Ada juga Gaharu (Aquilaria malacccensis, Aquilaria microcarpa) yang bisa dimanfaatkan untuk industri hasil hutan non kayu, Nyamplung (Calophyllum inophyllum) yang bisa dimanfaatkan untuk industri kayu perkakas dan energi terbarukan, dan bambu gombong (Giganthocloa pseudoarundinaceacae) yang bisa dimanfaatkan untuk industri kayu perkakas, energi terbarukan, dan industri pengolahan hasil hutan non kayu.

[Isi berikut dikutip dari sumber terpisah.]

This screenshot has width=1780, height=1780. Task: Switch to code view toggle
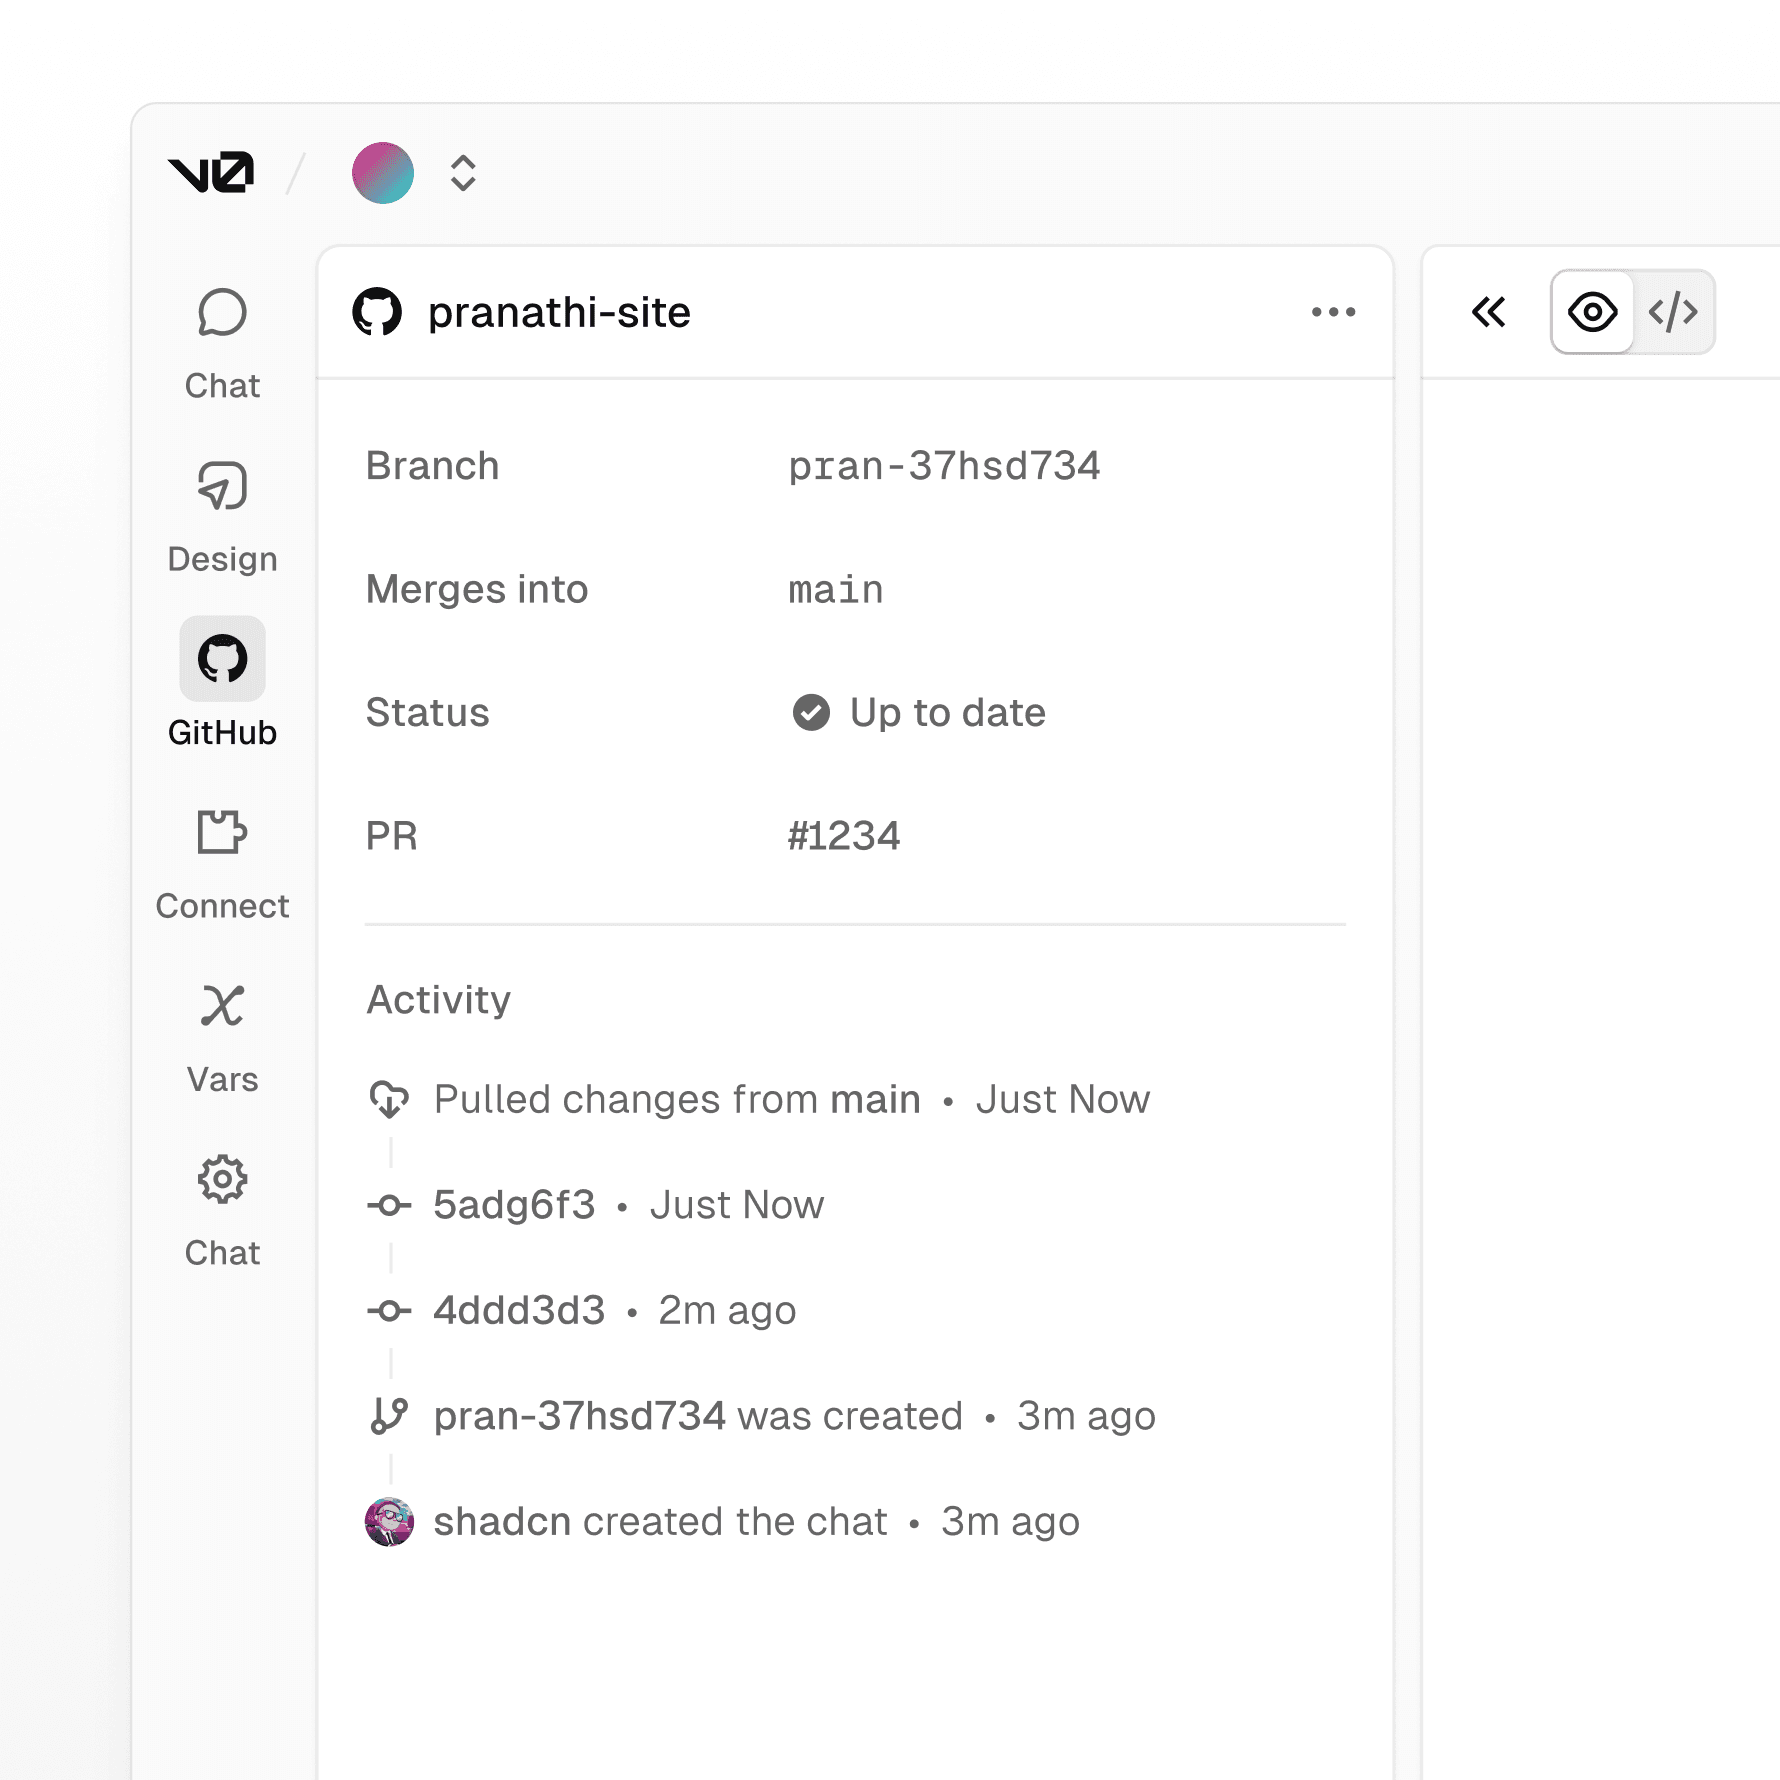(x=1673, y=312)
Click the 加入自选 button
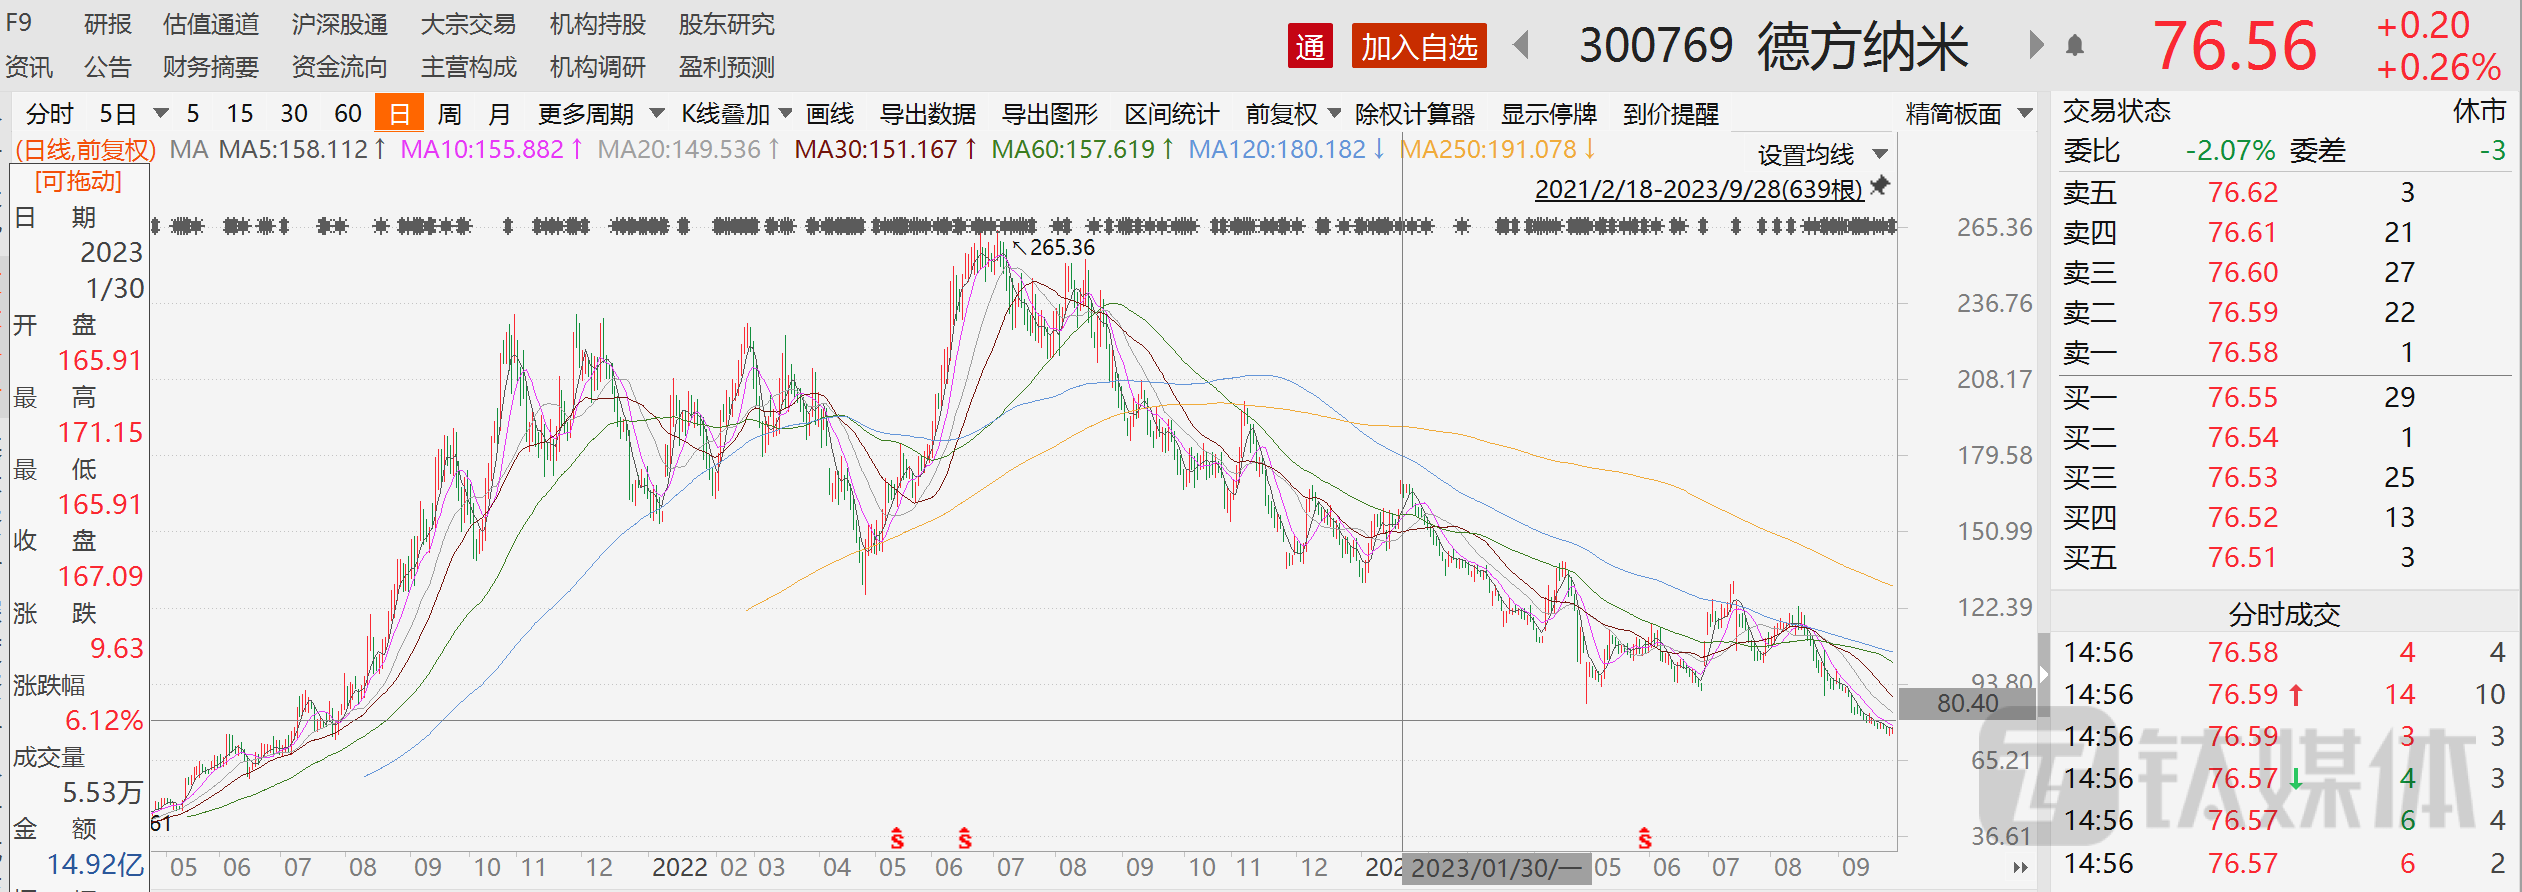The height and width of the screenshot is (892, 2522). click(x=1418, y=46)
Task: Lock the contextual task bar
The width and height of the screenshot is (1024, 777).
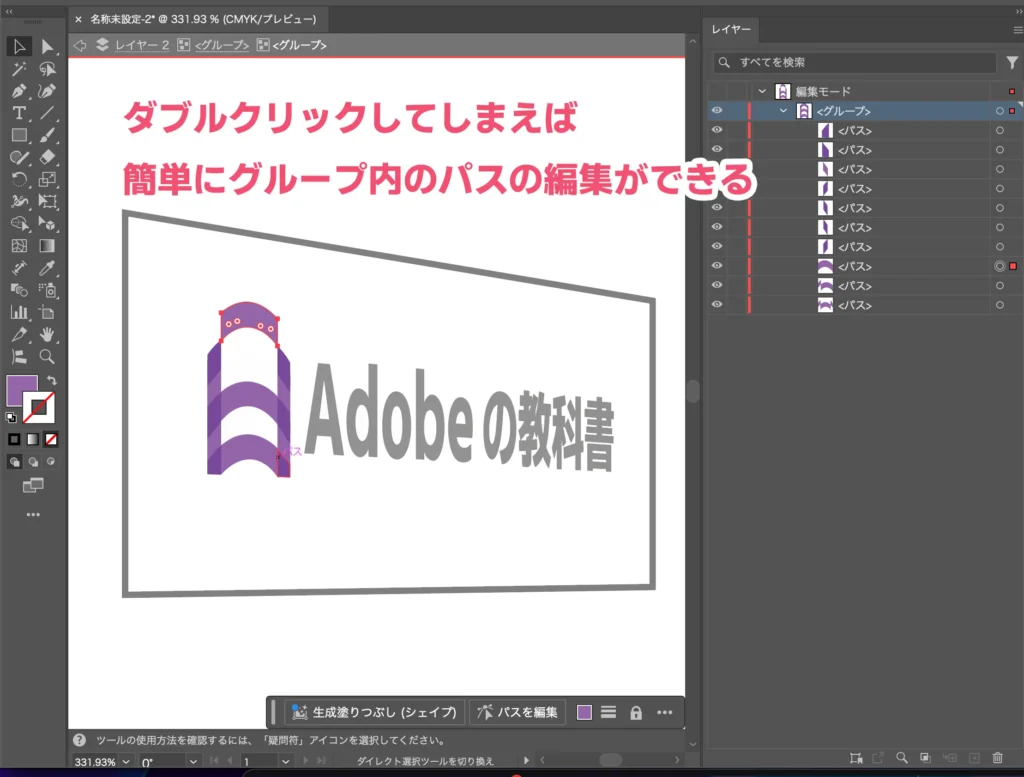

Mintarjo menegaskan pentingnya membangun areal sumber daya genetik. Menurut dia, areal tersebut bisa menjadi sumber untuk pemuliaan tanaman hutan guna menghasilkan tanaman hutan dengan produktivitas yang lebih baik. “Areal sumberdaya genetik tidak dirancang untuk terjadinya perkawinan silang. Dijaga kemurnian jenisnya. Pemanfaatannya lebih bersifat penelitian yang terbatas,” katanya.
Sementara sumber benih unggul pemanfaatannya bisa langsung secara masal. Mintarjo menyatakan, ada banyak keuntungan dari pemanfaatan bibit yang berkualitas. Pertama adalah kualitas pohon yang bisa dipanen. Dia menjelaskan, keuntungan pertama adalah kualitas kayu yang dihasilkan saat panen.
Menurut Mintarjo, benih bersertifikat akan menurunkan sifat-sifat unggul induknya. Misalnya, batang lurus dan tidak banyak cabang. Jenis kayu itu yang dihargai mahal oleh industri. “Jadi, kalau benihnya bersertifikat, kualitas kayunya akan baik pula sehingga saat panen, harganya akan lebih baik,” katanya.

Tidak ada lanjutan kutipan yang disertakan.